One function you can try using is mysql_data_seek() http://us3.php.net/mysql_data_seek

This function will allow you to choose which row of a query you'll read from next

 

For example:

<?php
$connection = mysql_connect('localhost','username','password');
$query = 'SELECT * FROM mytable';
$resource = mysql_query($query,$connection);

mysql_data_seek($resource,23);
$twenty_fourth_row_data = mysql_fetch_array($resource);

mysql_data_seek($resource,0);
$first_row_data = mysql_fetch_array($resource);
// row numbers start at 0!

// etc.
?> 

 

So you see, using mysql_data_seek allows you to specify the number row of your query results. 

 

 

Now, to solve your problem, what you can do is figure out a way to get 25 random distinct integers between 0 and the number of rows in your query.  Then, all you have to do is call mysql_data_seek with that random number and then extract that row's data and use it however.

 

Hope that helps

Link to comment
Share on other sites

I should add some reasons to use my method:

 

1. You ask MySQL to do as little querying as possible (you only need one query).

 

2. You do not put any unused data into memory like you would if you were to dump all of the results into an array.

 

3. You have more control over how you are randomizing your numbers since you are doing through PHP.

Link to comment
Share on other sites

@ibechane

 

sorry but I don't really recommend that one.

 

First, in your method you get all the records in the database which I don't find necessary.

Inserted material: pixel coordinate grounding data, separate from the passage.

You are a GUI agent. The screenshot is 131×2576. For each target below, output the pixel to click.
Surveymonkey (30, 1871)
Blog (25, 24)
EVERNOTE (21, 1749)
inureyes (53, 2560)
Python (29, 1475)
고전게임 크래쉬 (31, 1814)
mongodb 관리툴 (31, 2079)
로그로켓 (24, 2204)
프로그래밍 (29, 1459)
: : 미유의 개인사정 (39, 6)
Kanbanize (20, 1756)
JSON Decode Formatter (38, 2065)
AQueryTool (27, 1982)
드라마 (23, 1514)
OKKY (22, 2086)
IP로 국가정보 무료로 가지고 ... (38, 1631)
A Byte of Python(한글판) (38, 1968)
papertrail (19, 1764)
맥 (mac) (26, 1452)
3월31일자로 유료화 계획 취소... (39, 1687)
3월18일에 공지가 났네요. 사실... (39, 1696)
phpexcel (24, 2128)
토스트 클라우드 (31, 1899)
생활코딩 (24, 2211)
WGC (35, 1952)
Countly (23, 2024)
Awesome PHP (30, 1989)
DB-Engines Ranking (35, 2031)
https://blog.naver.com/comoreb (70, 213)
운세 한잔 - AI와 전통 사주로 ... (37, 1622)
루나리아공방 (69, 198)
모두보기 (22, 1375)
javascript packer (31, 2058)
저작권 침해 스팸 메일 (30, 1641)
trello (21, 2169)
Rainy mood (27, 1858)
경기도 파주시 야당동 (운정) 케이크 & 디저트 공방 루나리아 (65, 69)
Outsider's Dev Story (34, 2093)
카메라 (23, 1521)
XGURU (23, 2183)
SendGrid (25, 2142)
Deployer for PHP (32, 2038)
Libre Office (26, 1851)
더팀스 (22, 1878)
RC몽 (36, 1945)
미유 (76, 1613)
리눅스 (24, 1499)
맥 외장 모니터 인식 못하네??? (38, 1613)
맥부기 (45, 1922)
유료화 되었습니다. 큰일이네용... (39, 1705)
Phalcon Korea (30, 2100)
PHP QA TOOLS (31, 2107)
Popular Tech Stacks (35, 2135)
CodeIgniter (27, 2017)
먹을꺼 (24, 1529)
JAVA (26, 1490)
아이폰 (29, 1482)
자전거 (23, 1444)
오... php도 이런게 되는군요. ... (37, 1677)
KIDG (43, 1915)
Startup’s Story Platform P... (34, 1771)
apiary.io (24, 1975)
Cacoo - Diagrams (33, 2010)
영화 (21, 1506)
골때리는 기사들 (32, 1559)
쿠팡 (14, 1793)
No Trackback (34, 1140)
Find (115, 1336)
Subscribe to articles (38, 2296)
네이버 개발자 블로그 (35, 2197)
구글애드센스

Why would I pull all 10000 records if I can pull only 50 records in random directly from the database?

 

Secondly, you do not need to put that one into array since by recursively using mysql_fetch_assoc() or other related functions would suffice since you only want them to be displayed.

 

Lastly, you can do pretty good random with RAND() in MySQL and it is faster.

 

@Lamez

 

I suggest doing it through the query. It is faster and uses less memory.

Link to comment
Share on other sites

I'd really advise against ORDER BY RAND() LIMIT 50 with 10k rows because RAND() isn't very efficient... it creates a temporary table with all of the rows (all 10k) shuffled and then you pull off 50 of them. There are much more efficient ways, it's just unfortunate that they aren't all as simple.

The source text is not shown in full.